At inclusion, the median number of lesions was 2 (1–3) in cohort A2 and 1 (1–4) in cohort B2. The median time from start of RT to inclusion was 27 days (9–40) and 25 days (11–41), respectively. In the PP population (n = 22), the maximal grade of lesions at inclusion in cohorts A2 and B2 was 1 in 62.5% and 78.6% of cases, respectively, 2 in 25.0% and 21.4% of cases, and 3 in 12.5% and 0% of cases. At the end of radiotherapy visit, 15/21 patients (71.4%) had a maximal grade equal to or lower than that of inclusion (Table 3). At the follow-up visit, lesions had disappeared in 3 patients from cohort B2 (one with G1 and 2 with G2 lesion at inclusion). In the mITT population (n = 27), results were similar with 69% of patients showing stabilization or improvement at the end of RT and disappearance of all lesions in 4 cases at the follow-up visit (cohort B2).

Table 3.

Maximal grades reported during the study, at the end of radiotherapy visit and at follow-up visit compared to inclusion, curative setting, per protocol population

Cohort A2, n = 8 Cohort B2, n = 14
During treatment End of RT FU visit During treatment End of RT FU visit
Lowest max grade Highest max grade Highest max grade Highest max grade Lowest max grade Highest max grade Highest max grade Highest max grade
Stable 6 2 0 4 10 11 11 2
Improved − 1 1 0 2 1 3 0 2 3
Improved − 2 1 0 0 0 1 0 0 1
Worsened + 1 0 6 6 2 0 3 0 0
Worsened + 2 0 0 0 0 0 0 0 0
Disappearance of lesions 0 0 0 0 0 0 0 3
Missing 0 0 0 1 0 0 1 8

Other criteria

In 57 patients data on pain were available at inclusion and at least once during the study. Mean maximal pain during the study was the highest in cohorts A2 (42.9 ± 26.3) and A1 (35.8 ± 28.1) while it remained low in cohorts B1 (11.6 ± 15.5 and 11.1 ± 17.8, respectively). Data on pain are shown in Supplementary Table 1.
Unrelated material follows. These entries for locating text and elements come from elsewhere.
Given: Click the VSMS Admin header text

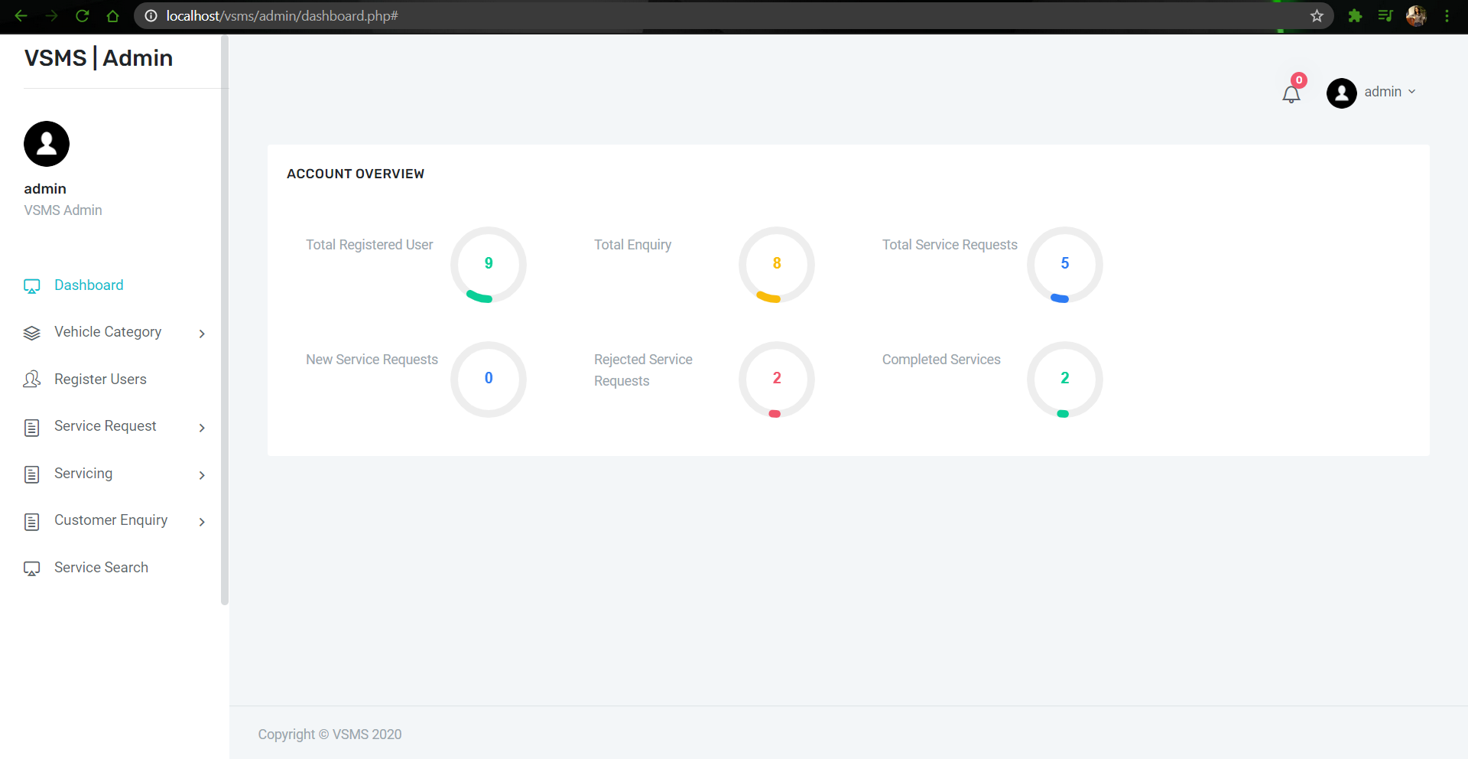Looking at the screenshot, I should coord(98,57).
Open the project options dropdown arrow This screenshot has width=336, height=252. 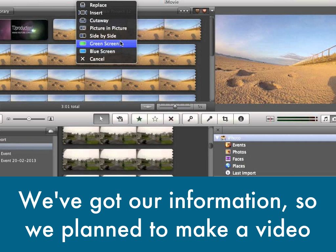[212, 11]
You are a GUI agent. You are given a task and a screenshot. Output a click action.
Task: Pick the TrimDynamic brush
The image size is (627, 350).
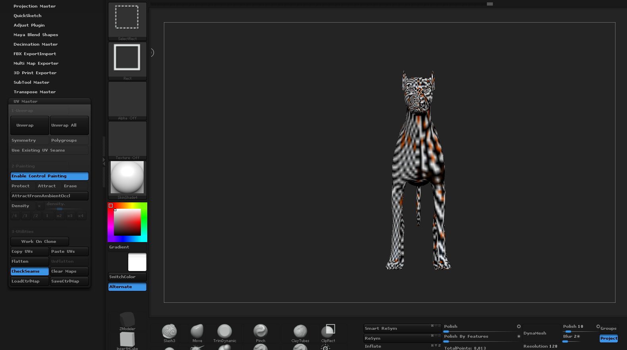[225, 332]
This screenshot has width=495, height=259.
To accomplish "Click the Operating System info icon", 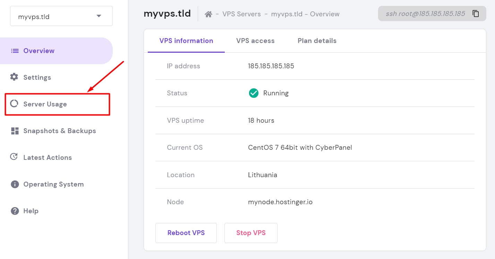I will 15,184.

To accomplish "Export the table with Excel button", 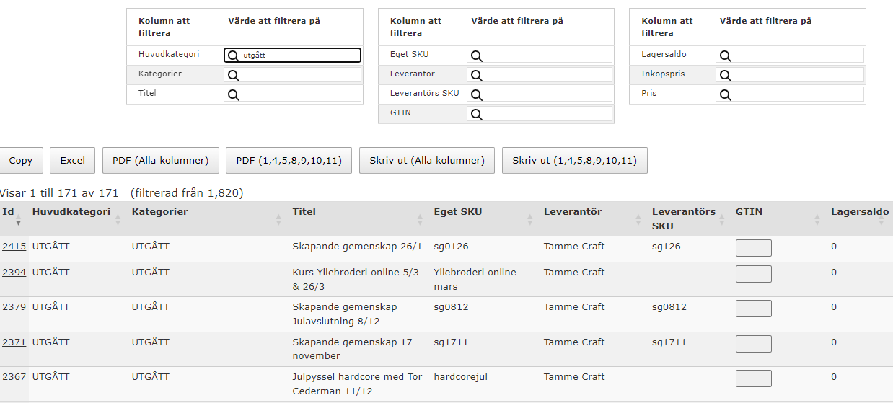I will point(72,161).
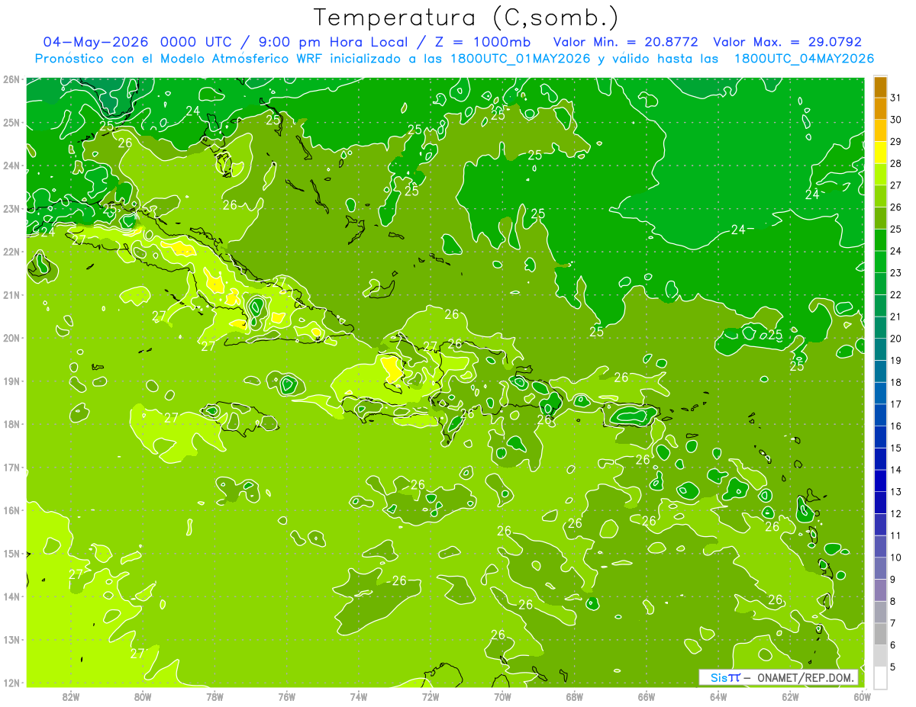The height and width of the screenshot is (707, 916).
Task: Select the purple 9 degree legend swatch
Action: click(x=880, y=590)
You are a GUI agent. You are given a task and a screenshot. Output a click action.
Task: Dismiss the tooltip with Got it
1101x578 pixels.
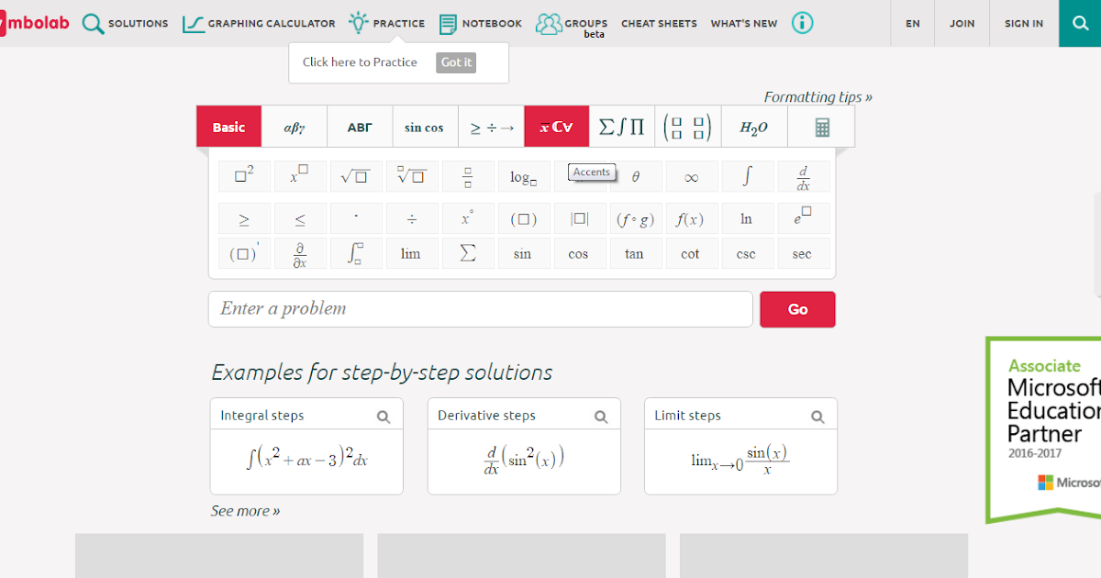point(455,62)
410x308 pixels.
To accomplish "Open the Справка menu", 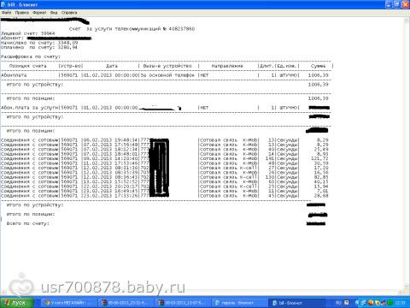I will (x=69, y=13).
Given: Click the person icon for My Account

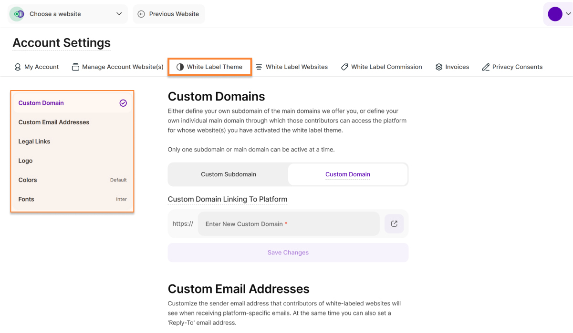Looking at the screenshot, I should [x=18, y=67].
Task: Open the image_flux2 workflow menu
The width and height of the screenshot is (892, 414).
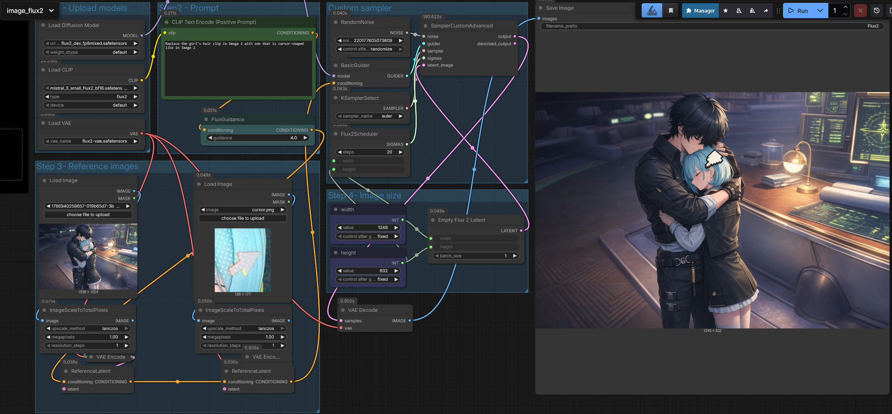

Data on patient’s satisfaction were available for 64 patients. A majority of patients declared that the application of the device was not burdensome (81.3%), provoked no discomfort (76.6%), and that the duration of sessions was acceptable (68.8%). Overall, 87.5% reported no pain at all during applications, while 5 (7.8%) reported slight but tolerable pain and only 3 (15.8%), all in cohort A1, found the application quite painful. The patient preferred maintaining the device in contact with skin or mucosa himself during the session in 89.1% of cases. Overall, most patients were very satisfied (60.3%) or satisfied (33.3%) with the device. The application of CareMin650 was performed by physicians, nurses, residents, radiologic technologists, or clinical research assistants, depending on sites decision and organization. The installation of the device was considered easy in all cases (very easy: 79.4%; rather easy: 20.6%). The device was considered very handy, rather handy, and rather unhandy in 69.1%, 22.1%, and 8.8% of cases, respectively. Duration of sessions was assessed as rather short, acceptable, and rather long in 4.4%, 73.5%, and 22.1% of cases, respectively. Overall, users found the device rather satisfactory (71.6%) or very satisfactory (23.9%) and 87.5% declared that they would like to use it in routine practice.

Discussion

Although PBM demonstrated efficacy and safety in a number of randomized clinical trials and meta-analyses [2327], it is rarely used in routine practice. Indeed, treatment is time consuming, and equipment is cumbersome and unwieldy; lasers are set with various parameters (wavelength, irradiance, pulse structure, coherence, polarization, energy, fluence) resulting in lack of standardization. Finally, the procedure is not fully reproducible and operator dependent as the distance from the skin or mucosa is difficult to assess accurately. Thus, the amount of energy delivered cannot be exactly known. CareMin650 is a small and handy device allowing reproducible and accurately controlled delivery of light thanks to direct application of lightning tissue on skin and mucosa. This study aimed at evaluating its feasibility and safety in as many situations as possible, leading to inclusion of 4 subgroups of patients, who underwent applications of pads on mucosa and/or skin, on intact or damaged tissues. The study was performed at highly experienced radiotherapy sites. Characteristics of radiotherapy reflect usual practice with IMRT/VMAT being used in all H&NC patients while one half of patients with BC received RT-3D. Duration, total dose, and dose per fraction are consistent with current recommendations. The percentage of patients receiving concomitant chemotherapy was quite low (33%) but not unusual.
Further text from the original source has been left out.